Why is it we are willing to finance prisons at an average $24,000 per prisoner and keep captive ~1% of the total adult population, heavily skewed towards minorities, with ~50% being nonviolent, and yet we quibble over financing public schools? Is that expenditure for prisoners reaping a better result? Maybe we should teach high school students to be prison guards as it is a growing business both private and public. Another good and not a terribly long read is Dr. James Gillian "Violence: Reflections on A National Epidemic." A lack of chance in upward mobility with this generation and the previous ones will result in other economic consequences.

"Are there No Prisons??? Are there No Union Workhouses???

John said...

I came across a twisted version of the 99% meme, the Asian father's version: "You part of 99%? Why not 100%?" Indeed the work ethic has never been a problem for Korea or most of Asia for that matter. After watching this TED talk about squatter cities...

...the reason is plain. For most of the world outside our little loft it's "Root, hog, or die."

From early times America has had cognitive dissonance about education, with the academic track usually in tension with the vocational track. Occasionally the two are coupled to everyone's benefit, but most people tend to equate educational attainment with financial compensation rather than a path to understanding which may or may not result in more earnings over a lifetime. Oddly, some folks actually opt for a modest lifestyle, typically with less stress. And some, regrettably, do end up as lazy parasites.

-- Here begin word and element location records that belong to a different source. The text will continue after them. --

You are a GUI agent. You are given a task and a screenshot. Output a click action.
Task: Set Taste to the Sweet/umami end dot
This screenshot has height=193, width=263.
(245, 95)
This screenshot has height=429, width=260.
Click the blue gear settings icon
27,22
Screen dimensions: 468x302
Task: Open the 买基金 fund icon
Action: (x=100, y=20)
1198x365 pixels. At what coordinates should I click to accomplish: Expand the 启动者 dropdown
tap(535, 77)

It is a serious mistake, however, to equate achievement with a good work ethic alone. In my career as a cafeteria manager I depended on the dedication and sometimes really tedious hard work of people we carelessly refer to as the working poor. My father's family were farmers and he was an auto mechanic. So my appreciation of hard work may run deeper than that of a post-graduate seminar consisting of an academic cohort, many of whom are likely a generation distant from that "vocational" way of life.

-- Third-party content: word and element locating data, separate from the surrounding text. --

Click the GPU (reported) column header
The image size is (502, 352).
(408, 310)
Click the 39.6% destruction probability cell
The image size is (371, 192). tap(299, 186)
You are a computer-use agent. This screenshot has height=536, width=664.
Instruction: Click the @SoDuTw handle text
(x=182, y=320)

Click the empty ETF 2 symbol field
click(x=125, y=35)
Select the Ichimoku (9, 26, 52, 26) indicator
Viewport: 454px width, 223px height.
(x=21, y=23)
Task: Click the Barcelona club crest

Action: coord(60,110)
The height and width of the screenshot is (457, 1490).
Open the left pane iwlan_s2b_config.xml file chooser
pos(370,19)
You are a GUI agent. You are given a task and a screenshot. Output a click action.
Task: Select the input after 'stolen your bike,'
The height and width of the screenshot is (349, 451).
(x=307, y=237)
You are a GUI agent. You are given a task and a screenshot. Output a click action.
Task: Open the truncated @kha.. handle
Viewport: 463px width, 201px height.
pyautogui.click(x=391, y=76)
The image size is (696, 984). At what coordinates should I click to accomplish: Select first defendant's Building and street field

The point about the prison-industrial complex is well-made. The same might be said for the education-industrial complex as well, with creditors gaining more from the exercise than the aggregate social improvements that are supposed to be forthcoming. Like so much of our economic system (this is still a blog about economics, I believe) a large and growing portion of what passes for "product" is, in fact, a product on paper, the result of what is sometimes called rent-seeking (although the term is not usually aimed at ALL investment income). And like medical care, which regards healthcare as a commodity rather than a social benefit, education is more about making money for the industry than improving the real product, those who graduate.

I have been the beneficiary of the GI Bill plus two extremely low-interest loans from a non-profit educational foundation that were quickly paid off soon after I got out of school. (Twice, in fact -- once midway through my undergraduate years and again after a stint as a draftee.)